Except if there's a method named a, defined?(a) returns "method", so
this still isn't exactly equivalent. Ruby is tricksy.

This implies to me that if x is not defined, then return y without modifying
x. But this contradicts the reason I used ||= for (lazy assignment).

$ irb

ruby-1.9.1-p378 > defined? x
=> nil

ruby-1.9.1-p378 > defined? x
=> nil

ruby-1.9.1-p378 > x ||= 5
=> 5

ruby-1.9.1-p378 > x
=> 5

NO it is NOT, although many Rubyist seem to cling to this idea.

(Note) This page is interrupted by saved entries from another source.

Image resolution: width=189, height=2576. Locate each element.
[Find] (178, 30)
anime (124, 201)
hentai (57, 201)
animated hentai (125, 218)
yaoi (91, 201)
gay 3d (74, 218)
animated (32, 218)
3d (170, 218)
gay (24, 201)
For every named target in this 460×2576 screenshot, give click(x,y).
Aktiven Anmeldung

see http://talklikeaduck.denhaven2.com/2008/04/26/x-y-redux

and recent discussion on this very thread.

The difference between

x ||= 5

and

x = x | | 5

is that if x has a truthy value, then NO assignment will be done in
the first case (including assignment through a 'setter' method) in the
first case, but it will in the second.

Yes, thank you for your meta-pedantry

It is not actually implemented as such but the behavior is very similar.

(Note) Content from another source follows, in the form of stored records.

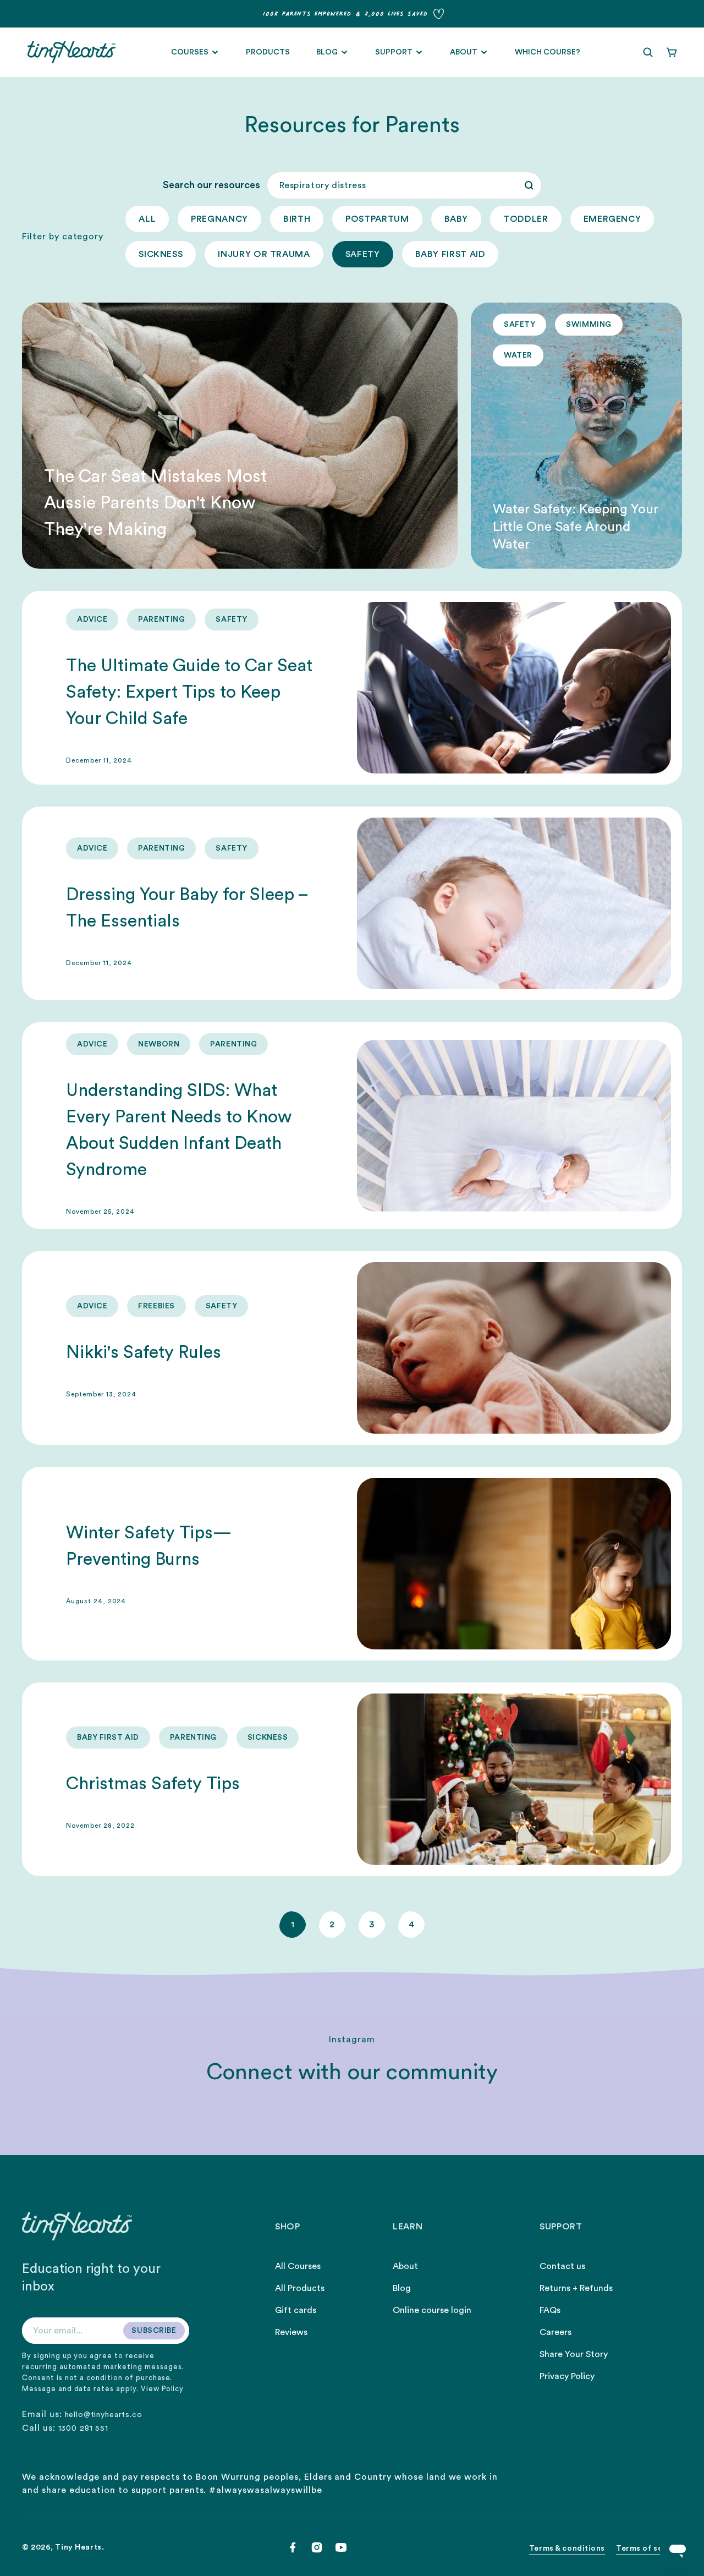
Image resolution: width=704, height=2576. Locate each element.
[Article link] (240, 436)
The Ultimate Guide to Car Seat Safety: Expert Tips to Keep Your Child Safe (189, 692)
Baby (456, 219)
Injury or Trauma (264, 254)
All (147, 219)
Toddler (525, 219)
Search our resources (211, 185)
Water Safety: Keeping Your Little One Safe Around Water (575, 527)
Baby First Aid (450, 254)
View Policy (162, 2388)
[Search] (529, 185)
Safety (362, 254)
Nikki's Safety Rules (143, 1352)
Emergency (612, 219)
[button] (647, 52)
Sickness (161, 254)
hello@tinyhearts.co (103, 2415)
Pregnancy (219, 219)
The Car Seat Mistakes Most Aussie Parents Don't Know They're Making (155, 503)
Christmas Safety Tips (153, 1784)
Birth (296, 219)
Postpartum (377, 219)
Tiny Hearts (78, 2547)
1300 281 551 (83, 2428)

Yeah it was a typo on my part

(defined? x) ? (x || x = y) : (x = y)

As I said before though, all of these are approximations. The
defined? guard is just to avoid the undefined variable error.

For

x ||= y

The compiler defines x when it sees it, normally a local variable only
gets defined when it actually gets a value assigned.

Rick Denatale wrote:

The difference between

x ||= 5

and

x = x | | 5

is that if x has a truthy value, then NO assignment will be done in
the first case (including assignment through a 'setter' method) in the
first case, but it will in the second.

I never said that foo.x ||= 5 behaves like this. This *is* a method call
(:x=) not a local variable assignment.

class Foo
  def initialize(x=nil)
    self.x = x
  end
  def x
    @x
  end
  def x=(x)
    puts "set to #{x}"
    @x = x
  end
end
f = Foo.new
f.x ||= 3
f.x ||= 5

No, but you said that "foo ||= 5 is shorthand for foo = foo || 5"
which implies the same semantics, but...

class Foo
def initialize(x=nil)
   self.x = x
end
def x
   @x
end
def x=(x)
   puts "set to #{x}"
   @x = x
end
end
f = Foo.new
f.x ||= 3
f.x ||= 5

f.x = f.x || 6

produces:

set to
set to 3
set to 3

See the difference?